Podeszła do niego bliżej i zajęła miejsce obok.
-Czasem warto sobie posiedzieć i pomyśleć…
-Oho – odsunęła się zdziwiona i machnęła ręką – musiało być
ostro skoro jesteś tak pijany.
Mężczyzna roześmiał się głośno.
-Wcale nie. Właściwie było dość drętwo – jęknął i zapatrzył
się na ulicę – Drętwo, bo byłem sam. Chociaż. Właściwie… nie wiem…
-Możesz się wysłowić? – jęknęła szturchając go w ramię na co
lekko oprzytomniał.
-To krótka sprzeczka z kobietą – wysapał w końcu na co
przytaknęła.
A więc o to chodziło. Znowu miał problemy i tym razem
postanowił skierować się do niej. Stała
się pocieszycielką biednych, poszkodowanych i opuszczonych? Może powinna
otworzyć poradnię psychologiczną.
-Dawaj, nie ma co tu siedzieć – westchnęła wstając i otrzepując
spodnie. Chłopak zerknął na nią zdziwiony – Rozumiem, że nie planujesz pokazać
się Shakirze w takim stanie…
-To znaczy jakim?
- Jesteś pijany, śmierdzisz i bełkocesz – jęknęła łapiąc go
za rękaw i ciągnąc go do mieszkania.
-Możesz spać na legowisku Neo – warknęła szeptem gdy
wepchnęła obrońcę do mieszkania, ale niestety ten wszystko usłyszał.

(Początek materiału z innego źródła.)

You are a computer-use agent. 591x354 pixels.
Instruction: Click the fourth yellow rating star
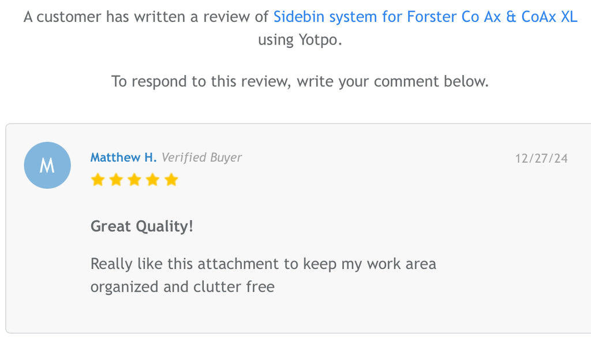click(153, 180)
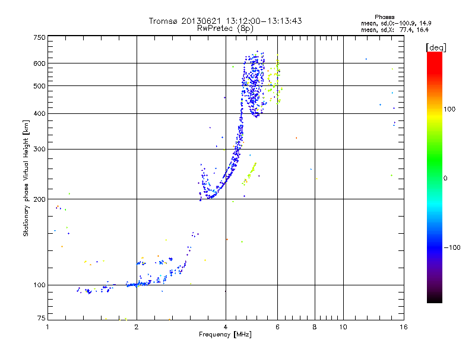
Task: Click the Tromsø 20130621 plot title
Action: coord(225,21)
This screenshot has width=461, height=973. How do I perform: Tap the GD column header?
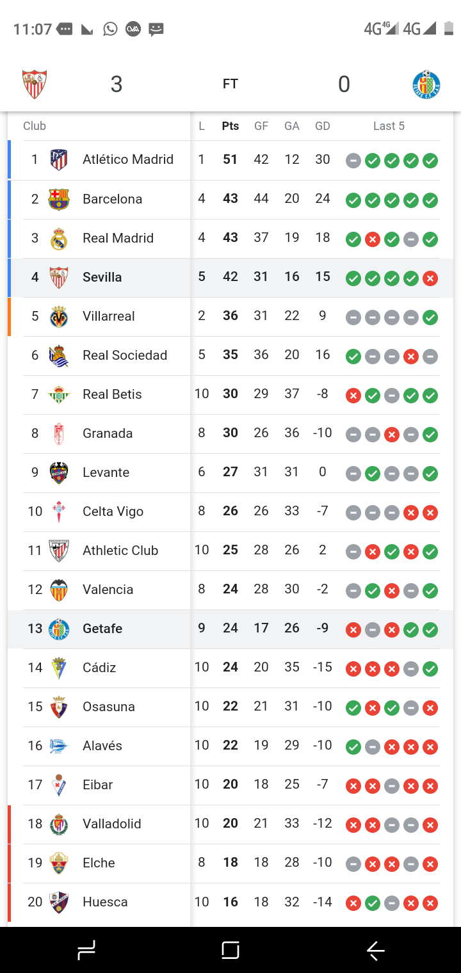tap(323, 126)
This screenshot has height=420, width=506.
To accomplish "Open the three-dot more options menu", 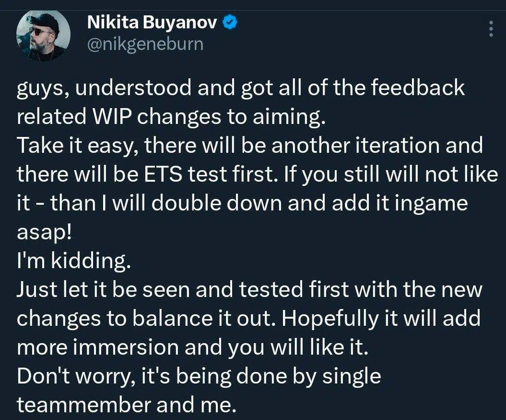I will click(x=491, y=29).
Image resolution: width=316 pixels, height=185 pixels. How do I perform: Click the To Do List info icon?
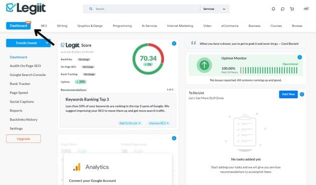[x=301, y=94]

-Zaraz ci coś przygotuję – jęknęła ponownie. Jej mieszkanie
było co najmniej malutkie – jeden główny pokój z wbudowaną kuchnią oraz
łazienka, z czego jej malutki pokój w większości zajęty był przez duże łóżko.
Wyjęła z szafy tonę koców i kołdrę.
-So robisz? – Gerard zajął miejsce na jej łóżku i obserwował
jak dziewczyna rozkłada materiały na podłodze.

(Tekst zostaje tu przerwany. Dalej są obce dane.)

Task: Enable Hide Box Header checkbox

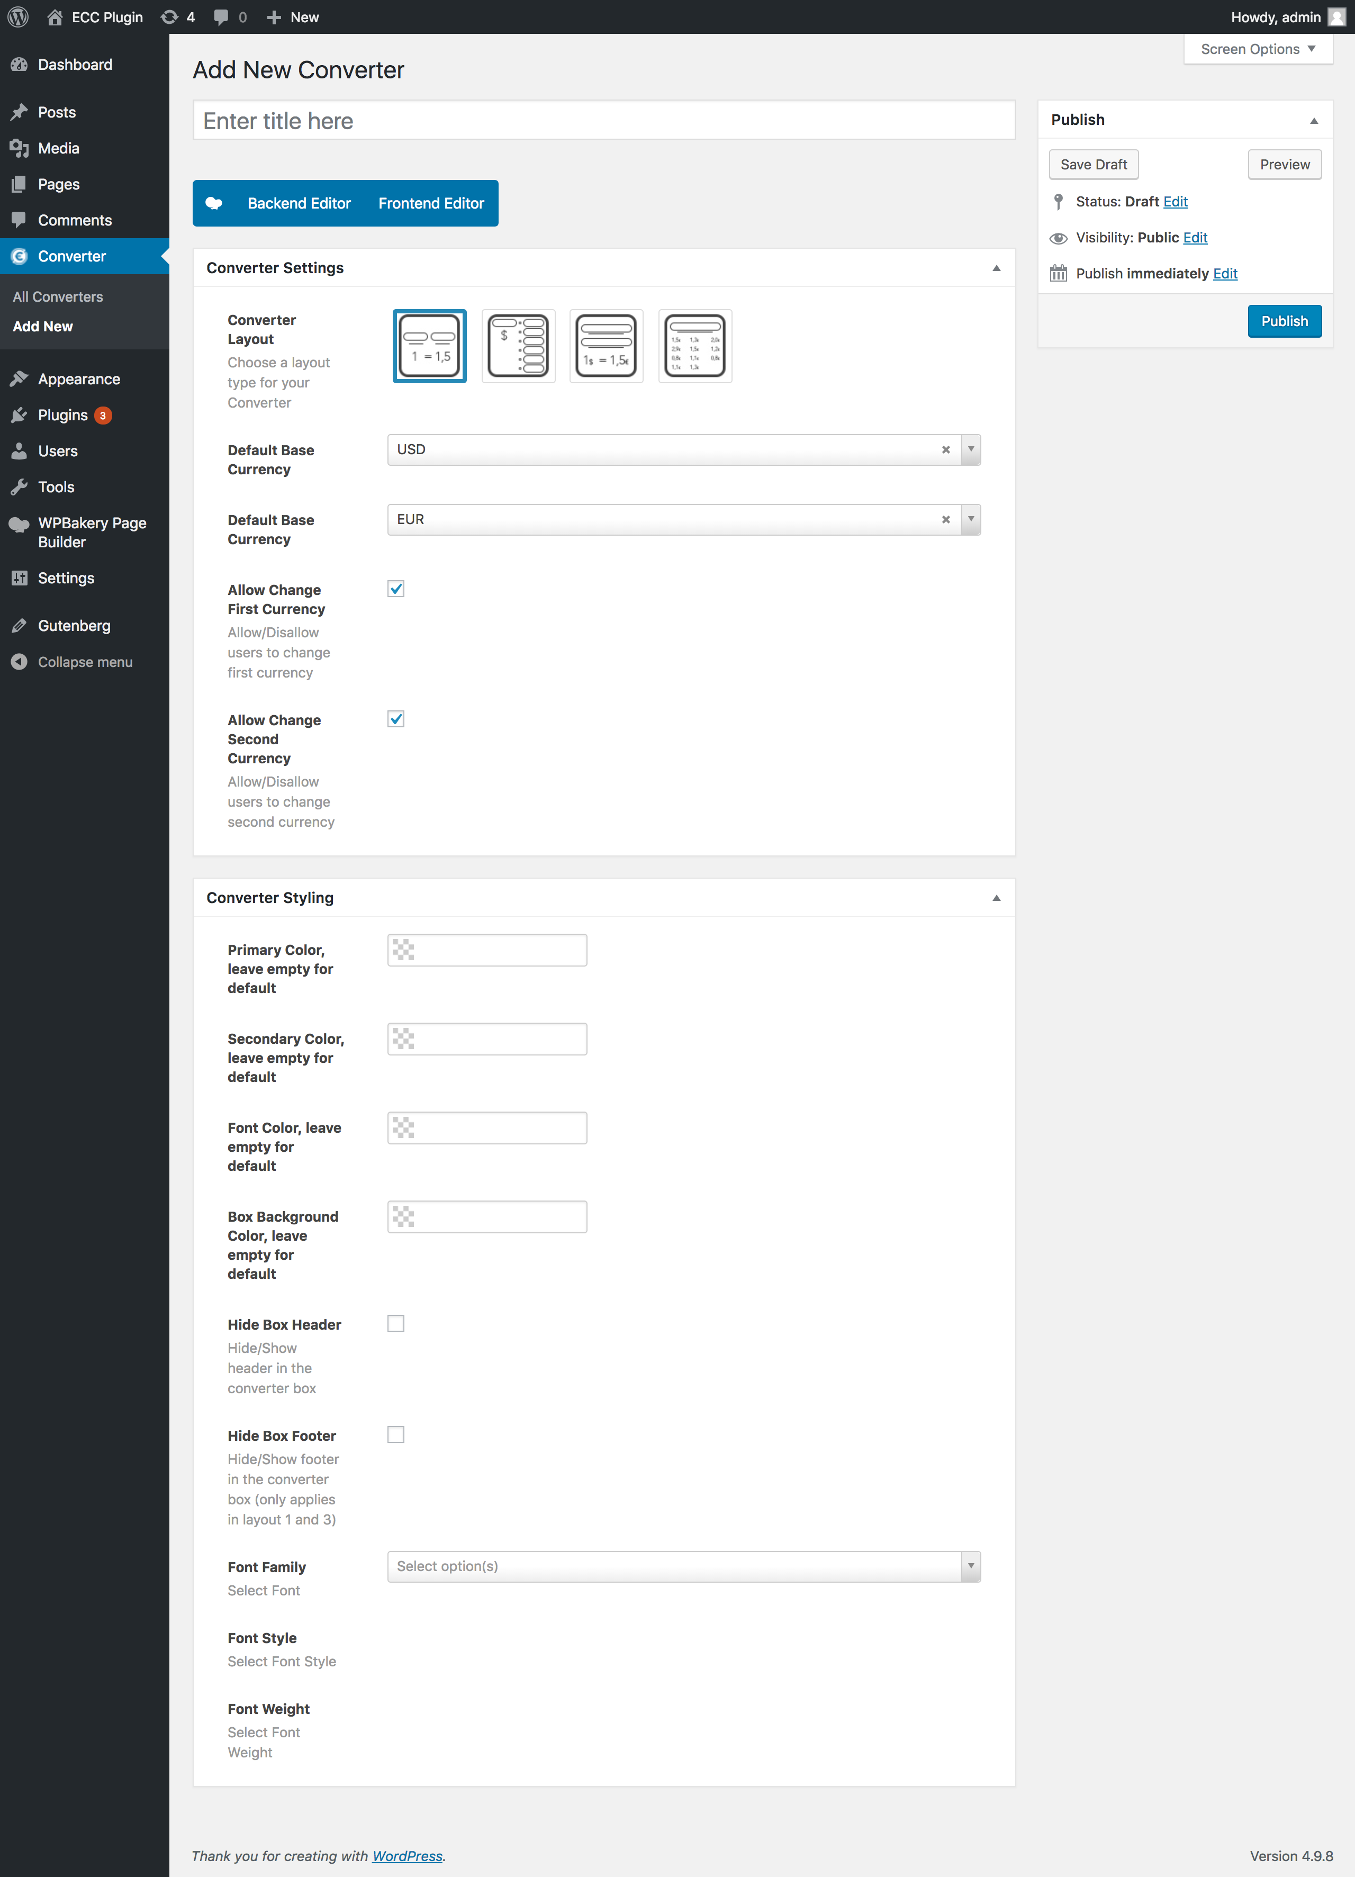Action: pyautogui.click(x=396, y=1323)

Wskazała palcem na stertę utworzoną jej rękami.
-Tu dzisiaj śpisz – pociągnęła go i kazała mu się położyć.
Mężczyzna posłusznie przeniósł się na swoje miejsce i zaczął się rozbierać, na
co zasłoniła oczy – I kilka zasad. Śpisz tylko i wyłącznie u siebie, zero
golizny i czegokolwiek innego.
Przebudził się czując jak co raz więcej odgłosów zaczyna
docierać do jego czaszki. Przez kilka dobrych chwil zastanawiał się gdzie się
znajduje w szczególności, że pozycja w której się właśnie znajdował była zupełnie
nie taka, jak każdego poranka. Twardo, zimno… podniósł głowę, starając się
opanować napierający ból w czaszce. Rozejrzał się po niewielkim pokoju, a jego
wzrok zatrzymał się na zarysowanym kształcie kobiecej sylwetki na łóżku obok.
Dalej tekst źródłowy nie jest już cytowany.